Upon watching the show I immediately began to get caught up in drama related to the different inmates and their conflicts, as well as the conditions within the prison and the manner in which the guards and other correctional officers treat the inmates. Over the course of two seasons (13 episodes each, which we watched over the course of about 3-4 weeks), there are beatings, a drug overdose, romances between guards and inmates, lots of lesbian sex, and punishments doled out (such as being sent to solitary confinement). In spite of all this there is a lot of humor in the show, but it's the drama that keeps the viewer coming back.

After watching the first two seasons, and with Season 3 still 8-9 months away, I decided to read the book to see how different it was from the TV series. It's clear pretty early on that much of the TV show is completely fiction, aside from the broad outlines of the plot. The strength of the book lies in its ability to bring the inmates personal situations to life for the reader. Not much time is spent on the crimes the women committed to put them in jail, but most of them were for non-violent offences (or else they wouldn't have been in a minimum security prison). What becomes immediately apparent is the complete waste of time and resources that prison represents. After reading this book, I'm convinced that prison has no place in our society for non-violent criminals.

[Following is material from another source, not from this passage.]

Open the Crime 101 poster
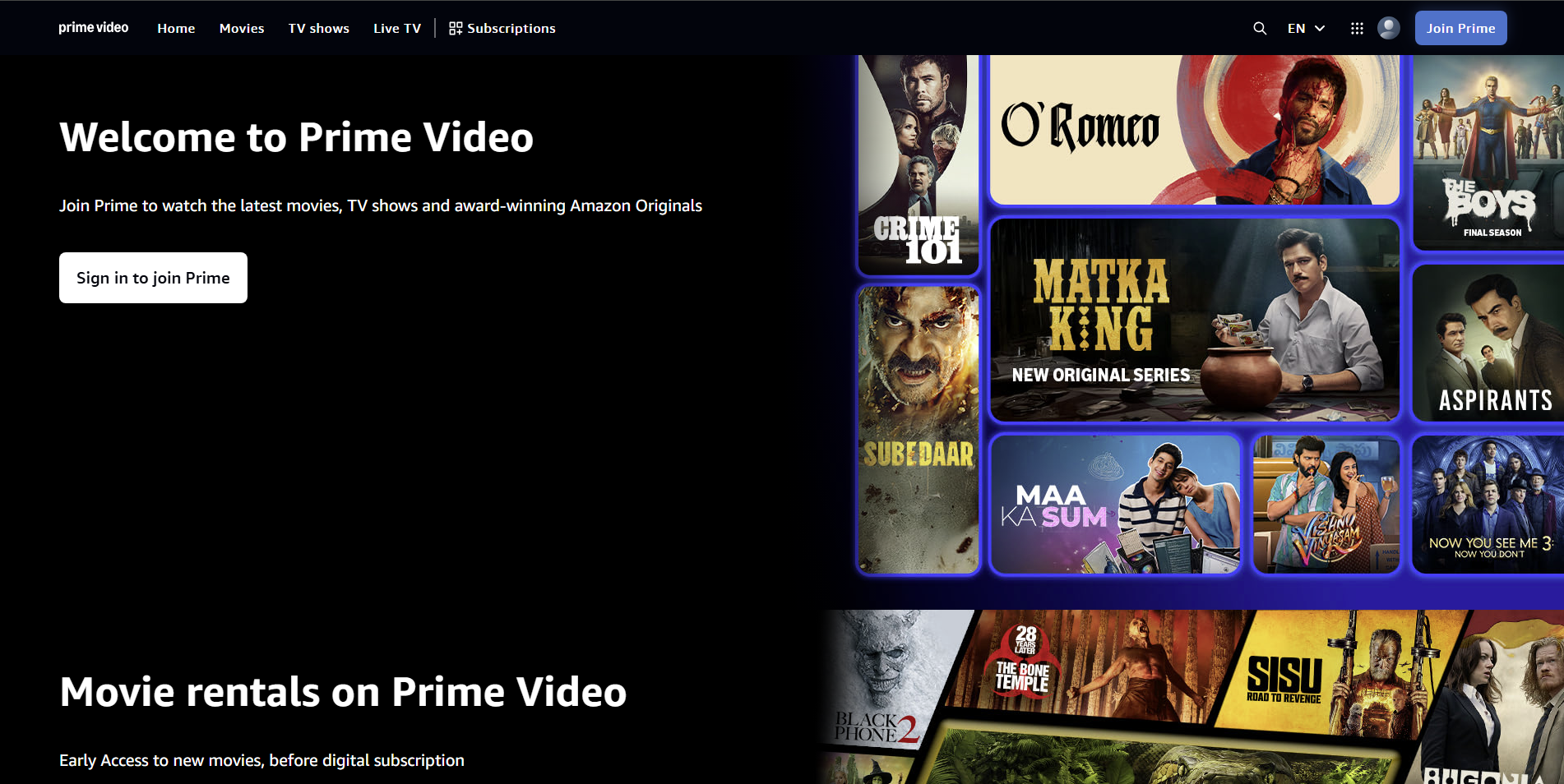Screen dimensions: 1564x784 (918, 164)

Orange is the New Black: My Year in a Women's Prison is an excellent and fascinating memoir. It's well-written and impossible to put down. The author takes full responsibility for the choices that she made that landed her in prison; at the same time she makes clear how senseless the prison system has become in the U.S.

Orange is the New Black: A Netflix Original Series, although almost completely fictional, is an addictive and fascinating drama. The characters are well-developed and intriguing, there's a lot of action and suspense, and it's difficult to stop watching.

I recommend both the book and the television series.